(Collected data entries)
____________________

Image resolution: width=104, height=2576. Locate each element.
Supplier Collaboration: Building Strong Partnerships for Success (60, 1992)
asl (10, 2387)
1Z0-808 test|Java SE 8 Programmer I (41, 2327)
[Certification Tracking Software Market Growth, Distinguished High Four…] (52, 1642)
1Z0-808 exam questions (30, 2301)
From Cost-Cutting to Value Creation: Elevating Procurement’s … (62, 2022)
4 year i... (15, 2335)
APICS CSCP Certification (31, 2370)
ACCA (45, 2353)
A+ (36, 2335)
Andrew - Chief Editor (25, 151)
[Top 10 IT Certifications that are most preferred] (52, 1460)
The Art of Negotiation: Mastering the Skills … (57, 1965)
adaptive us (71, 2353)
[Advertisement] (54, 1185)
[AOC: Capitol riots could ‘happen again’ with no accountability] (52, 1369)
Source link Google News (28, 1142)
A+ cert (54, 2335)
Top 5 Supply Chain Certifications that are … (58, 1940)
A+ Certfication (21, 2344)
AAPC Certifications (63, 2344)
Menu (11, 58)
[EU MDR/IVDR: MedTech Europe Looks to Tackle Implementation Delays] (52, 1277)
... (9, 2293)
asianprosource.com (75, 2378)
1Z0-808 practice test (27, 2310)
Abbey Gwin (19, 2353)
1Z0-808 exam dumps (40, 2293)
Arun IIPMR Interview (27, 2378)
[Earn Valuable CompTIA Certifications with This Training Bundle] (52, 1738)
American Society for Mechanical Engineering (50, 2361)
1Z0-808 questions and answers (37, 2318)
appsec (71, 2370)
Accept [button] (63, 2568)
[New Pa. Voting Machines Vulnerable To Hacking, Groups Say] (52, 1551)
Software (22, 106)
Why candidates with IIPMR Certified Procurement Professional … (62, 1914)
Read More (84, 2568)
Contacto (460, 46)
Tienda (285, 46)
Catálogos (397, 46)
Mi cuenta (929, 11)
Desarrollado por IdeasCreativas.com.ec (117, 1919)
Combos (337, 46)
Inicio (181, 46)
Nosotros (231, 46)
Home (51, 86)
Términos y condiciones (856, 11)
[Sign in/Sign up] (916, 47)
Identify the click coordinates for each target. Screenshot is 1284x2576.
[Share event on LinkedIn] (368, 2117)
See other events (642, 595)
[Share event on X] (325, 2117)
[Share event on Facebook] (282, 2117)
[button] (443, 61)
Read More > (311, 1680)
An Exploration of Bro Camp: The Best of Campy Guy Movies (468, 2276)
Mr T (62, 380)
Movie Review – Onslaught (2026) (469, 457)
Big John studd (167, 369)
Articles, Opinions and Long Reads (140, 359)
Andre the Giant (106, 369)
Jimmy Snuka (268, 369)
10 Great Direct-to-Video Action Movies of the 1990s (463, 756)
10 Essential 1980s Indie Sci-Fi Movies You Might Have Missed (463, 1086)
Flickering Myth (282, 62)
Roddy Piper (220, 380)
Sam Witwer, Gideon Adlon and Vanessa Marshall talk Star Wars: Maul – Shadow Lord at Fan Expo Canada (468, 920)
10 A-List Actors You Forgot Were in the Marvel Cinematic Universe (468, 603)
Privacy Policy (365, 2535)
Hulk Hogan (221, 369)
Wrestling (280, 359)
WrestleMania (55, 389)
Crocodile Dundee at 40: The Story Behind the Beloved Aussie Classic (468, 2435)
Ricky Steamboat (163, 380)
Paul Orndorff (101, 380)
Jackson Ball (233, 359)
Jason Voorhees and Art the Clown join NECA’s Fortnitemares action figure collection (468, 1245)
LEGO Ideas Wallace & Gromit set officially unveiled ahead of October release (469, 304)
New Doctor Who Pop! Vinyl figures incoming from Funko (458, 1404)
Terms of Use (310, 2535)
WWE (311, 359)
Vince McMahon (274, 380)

____________________

» TO DO:
Could you retype exactly the lines from the first one of the records through the line containing "1Z0-808 test|Java SE", both included, and nothing more?

» REPLY:
Image resolution: width=104, height=2576. Locate each element.
Supplier Collaboration: Building Strong Partnerships for Success (60, 1992)
asl (10, 2387)
1Z0-808 test|Java SE 8 Programmer I (41, 2327)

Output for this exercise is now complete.